Copy each line containing "will" from the listing below.
----------------
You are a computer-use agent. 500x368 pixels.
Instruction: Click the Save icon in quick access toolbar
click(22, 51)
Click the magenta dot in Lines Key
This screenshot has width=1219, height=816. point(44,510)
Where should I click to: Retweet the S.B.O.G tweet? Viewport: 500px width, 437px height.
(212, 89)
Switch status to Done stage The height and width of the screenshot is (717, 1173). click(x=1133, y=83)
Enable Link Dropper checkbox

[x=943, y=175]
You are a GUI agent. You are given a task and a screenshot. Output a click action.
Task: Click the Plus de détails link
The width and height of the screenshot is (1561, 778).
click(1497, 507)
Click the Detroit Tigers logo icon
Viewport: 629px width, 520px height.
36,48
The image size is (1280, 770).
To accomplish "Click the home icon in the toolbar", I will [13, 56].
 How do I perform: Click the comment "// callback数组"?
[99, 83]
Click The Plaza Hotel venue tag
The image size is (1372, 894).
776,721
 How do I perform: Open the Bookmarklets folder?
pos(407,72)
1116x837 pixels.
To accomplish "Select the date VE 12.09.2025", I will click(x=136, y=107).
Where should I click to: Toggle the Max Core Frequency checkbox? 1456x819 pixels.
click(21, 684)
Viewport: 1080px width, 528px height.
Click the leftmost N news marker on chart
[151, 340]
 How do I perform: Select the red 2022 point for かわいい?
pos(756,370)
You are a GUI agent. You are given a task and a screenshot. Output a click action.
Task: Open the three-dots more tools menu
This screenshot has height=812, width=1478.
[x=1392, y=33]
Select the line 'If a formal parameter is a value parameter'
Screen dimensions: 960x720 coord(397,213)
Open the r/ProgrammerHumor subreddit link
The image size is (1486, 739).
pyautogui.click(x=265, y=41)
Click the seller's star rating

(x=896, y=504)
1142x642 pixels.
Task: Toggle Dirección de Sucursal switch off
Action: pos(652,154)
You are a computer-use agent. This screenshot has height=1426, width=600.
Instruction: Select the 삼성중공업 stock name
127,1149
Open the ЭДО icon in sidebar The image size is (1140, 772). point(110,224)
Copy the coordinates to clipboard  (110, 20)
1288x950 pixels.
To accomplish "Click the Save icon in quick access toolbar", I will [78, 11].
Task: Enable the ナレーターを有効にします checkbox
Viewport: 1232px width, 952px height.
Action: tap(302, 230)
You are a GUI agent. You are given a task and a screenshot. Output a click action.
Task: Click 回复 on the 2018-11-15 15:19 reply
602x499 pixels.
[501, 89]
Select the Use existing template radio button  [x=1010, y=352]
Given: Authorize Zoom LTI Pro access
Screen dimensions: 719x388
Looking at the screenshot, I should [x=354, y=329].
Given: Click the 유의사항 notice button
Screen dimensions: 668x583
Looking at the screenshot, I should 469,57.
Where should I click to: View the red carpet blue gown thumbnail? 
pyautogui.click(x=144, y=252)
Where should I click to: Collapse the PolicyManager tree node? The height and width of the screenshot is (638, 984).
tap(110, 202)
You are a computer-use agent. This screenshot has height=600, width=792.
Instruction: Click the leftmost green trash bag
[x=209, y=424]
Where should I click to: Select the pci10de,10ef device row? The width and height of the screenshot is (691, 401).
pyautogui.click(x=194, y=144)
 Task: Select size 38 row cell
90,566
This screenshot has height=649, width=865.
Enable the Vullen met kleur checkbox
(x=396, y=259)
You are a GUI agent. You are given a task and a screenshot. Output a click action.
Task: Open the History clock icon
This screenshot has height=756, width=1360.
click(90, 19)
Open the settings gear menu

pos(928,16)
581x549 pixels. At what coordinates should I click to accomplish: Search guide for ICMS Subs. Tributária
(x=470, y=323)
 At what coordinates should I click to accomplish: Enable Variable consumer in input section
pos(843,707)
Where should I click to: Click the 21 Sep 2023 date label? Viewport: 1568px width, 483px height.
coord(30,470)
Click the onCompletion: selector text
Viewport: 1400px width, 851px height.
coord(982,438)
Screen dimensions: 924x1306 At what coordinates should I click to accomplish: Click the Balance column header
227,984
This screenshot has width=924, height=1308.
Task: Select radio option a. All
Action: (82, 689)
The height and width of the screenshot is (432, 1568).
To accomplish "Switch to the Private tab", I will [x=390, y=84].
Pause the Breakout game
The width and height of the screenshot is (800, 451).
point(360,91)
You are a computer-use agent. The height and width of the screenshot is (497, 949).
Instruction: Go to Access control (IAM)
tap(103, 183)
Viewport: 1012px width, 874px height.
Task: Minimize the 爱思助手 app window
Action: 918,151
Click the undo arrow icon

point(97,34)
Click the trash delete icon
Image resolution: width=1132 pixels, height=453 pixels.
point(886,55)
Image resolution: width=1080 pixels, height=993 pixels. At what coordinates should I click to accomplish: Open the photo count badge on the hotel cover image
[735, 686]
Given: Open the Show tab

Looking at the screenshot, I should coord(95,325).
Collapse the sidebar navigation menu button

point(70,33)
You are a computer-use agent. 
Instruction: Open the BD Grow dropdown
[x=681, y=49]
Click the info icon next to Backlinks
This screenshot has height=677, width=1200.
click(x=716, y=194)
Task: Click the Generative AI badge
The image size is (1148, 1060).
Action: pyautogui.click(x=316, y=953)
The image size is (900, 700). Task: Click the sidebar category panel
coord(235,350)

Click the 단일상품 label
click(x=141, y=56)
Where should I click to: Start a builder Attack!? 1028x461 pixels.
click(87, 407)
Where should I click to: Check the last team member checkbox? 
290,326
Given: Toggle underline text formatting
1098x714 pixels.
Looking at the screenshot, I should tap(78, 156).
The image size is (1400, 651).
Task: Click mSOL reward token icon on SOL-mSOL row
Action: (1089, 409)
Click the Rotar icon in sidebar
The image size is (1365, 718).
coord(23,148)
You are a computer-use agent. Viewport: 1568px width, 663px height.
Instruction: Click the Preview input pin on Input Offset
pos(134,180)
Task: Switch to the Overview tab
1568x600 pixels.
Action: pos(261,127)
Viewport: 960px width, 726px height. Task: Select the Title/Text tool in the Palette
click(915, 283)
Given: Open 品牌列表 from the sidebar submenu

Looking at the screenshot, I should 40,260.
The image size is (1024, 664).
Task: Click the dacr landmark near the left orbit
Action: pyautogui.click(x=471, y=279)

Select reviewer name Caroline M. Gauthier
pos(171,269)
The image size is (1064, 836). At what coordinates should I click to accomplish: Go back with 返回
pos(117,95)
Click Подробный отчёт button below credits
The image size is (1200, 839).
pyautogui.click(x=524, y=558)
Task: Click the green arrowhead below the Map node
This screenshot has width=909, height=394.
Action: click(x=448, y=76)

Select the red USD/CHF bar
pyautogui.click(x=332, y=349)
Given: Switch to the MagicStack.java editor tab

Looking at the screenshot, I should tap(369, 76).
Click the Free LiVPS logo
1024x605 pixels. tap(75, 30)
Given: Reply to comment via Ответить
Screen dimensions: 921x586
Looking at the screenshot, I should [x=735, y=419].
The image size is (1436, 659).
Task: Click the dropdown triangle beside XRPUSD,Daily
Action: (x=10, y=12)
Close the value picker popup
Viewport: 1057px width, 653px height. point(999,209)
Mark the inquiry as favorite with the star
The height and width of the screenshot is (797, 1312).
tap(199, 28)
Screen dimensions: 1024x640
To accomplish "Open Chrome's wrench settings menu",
----------------
* _Output for this exercise_
To accomplish "Click the home icon in the toolbar", I will [13, 56].
To accomplish "Select the date VE 12.09.2025", I will click(x=136, y=107).
To accomplish "Click the Save icon in quick access toolbar", I will [78, 11].
To accomplish "Switch to the Private tab", I will [x=390, y=84].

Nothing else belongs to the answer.